▶ _Written instruction_: Return the entries below verbatim, from the first line through the line with "click(x=251, y=709)".

▶ _Provided records_:
--- begin ---

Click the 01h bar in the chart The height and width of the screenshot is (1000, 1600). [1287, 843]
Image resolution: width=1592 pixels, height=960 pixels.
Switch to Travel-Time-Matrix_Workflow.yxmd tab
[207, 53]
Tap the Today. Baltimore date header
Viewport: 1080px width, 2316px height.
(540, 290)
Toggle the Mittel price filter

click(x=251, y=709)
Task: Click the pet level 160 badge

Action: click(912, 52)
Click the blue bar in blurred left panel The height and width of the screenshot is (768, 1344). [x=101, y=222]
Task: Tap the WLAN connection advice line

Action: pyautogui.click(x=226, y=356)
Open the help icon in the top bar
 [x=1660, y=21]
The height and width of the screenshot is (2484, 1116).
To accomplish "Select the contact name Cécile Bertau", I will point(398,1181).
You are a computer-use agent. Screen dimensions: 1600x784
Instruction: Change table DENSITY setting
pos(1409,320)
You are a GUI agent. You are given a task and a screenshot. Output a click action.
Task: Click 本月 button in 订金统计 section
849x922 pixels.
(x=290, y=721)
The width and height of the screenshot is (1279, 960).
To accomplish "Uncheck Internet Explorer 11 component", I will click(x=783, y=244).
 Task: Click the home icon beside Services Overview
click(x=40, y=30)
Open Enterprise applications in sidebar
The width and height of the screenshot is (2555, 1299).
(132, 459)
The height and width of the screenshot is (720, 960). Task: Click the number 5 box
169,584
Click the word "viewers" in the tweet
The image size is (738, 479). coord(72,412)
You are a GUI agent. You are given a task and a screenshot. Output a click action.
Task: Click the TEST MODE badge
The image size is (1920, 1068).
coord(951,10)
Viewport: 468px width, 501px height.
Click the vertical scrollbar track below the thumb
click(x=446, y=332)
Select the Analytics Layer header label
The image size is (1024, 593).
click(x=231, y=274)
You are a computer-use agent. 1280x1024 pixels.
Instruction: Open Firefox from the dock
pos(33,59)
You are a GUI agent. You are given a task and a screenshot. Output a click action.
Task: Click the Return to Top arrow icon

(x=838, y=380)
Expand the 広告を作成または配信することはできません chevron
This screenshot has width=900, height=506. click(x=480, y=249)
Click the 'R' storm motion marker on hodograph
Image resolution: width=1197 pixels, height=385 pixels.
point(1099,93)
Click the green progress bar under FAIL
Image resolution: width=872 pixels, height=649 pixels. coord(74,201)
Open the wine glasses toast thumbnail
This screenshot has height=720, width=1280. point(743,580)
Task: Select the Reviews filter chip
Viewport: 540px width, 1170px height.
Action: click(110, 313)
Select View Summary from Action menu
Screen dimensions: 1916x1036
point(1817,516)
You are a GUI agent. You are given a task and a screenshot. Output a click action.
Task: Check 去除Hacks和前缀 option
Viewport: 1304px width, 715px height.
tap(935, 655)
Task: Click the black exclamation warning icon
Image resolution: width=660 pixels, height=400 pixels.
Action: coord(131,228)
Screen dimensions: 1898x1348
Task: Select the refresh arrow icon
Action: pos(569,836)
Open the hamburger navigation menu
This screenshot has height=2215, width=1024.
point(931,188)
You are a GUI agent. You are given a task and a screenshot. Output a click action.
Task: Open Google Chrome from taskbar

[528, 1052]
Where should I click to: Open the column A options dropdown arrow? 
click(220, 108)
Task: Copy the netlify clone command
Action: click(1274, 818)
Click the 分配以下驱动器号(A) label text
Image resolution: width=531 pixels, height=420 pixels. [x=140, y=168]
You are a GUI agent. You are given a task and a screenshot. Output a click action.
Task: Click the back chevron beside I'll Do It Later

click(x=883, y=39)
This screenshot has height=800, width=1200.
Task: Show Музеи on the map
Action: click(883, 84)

--- end ---

▶ _Answer to this problem_:
Click the 01h bar in the chart The height and width of the screenshot is (1000, 1600). [1287, 843]
Image resolution: width=1592 pixels, height=960 pixels.
Switch to Travel-Time-Matrix_Workflow.yxmd tab
[207, 53]
Tap the Today. Baltimore date header
Viewport: 1080px width, 2316px height.
(540, 290)
Toggle the Mittel price filter

click(x=251, y=709)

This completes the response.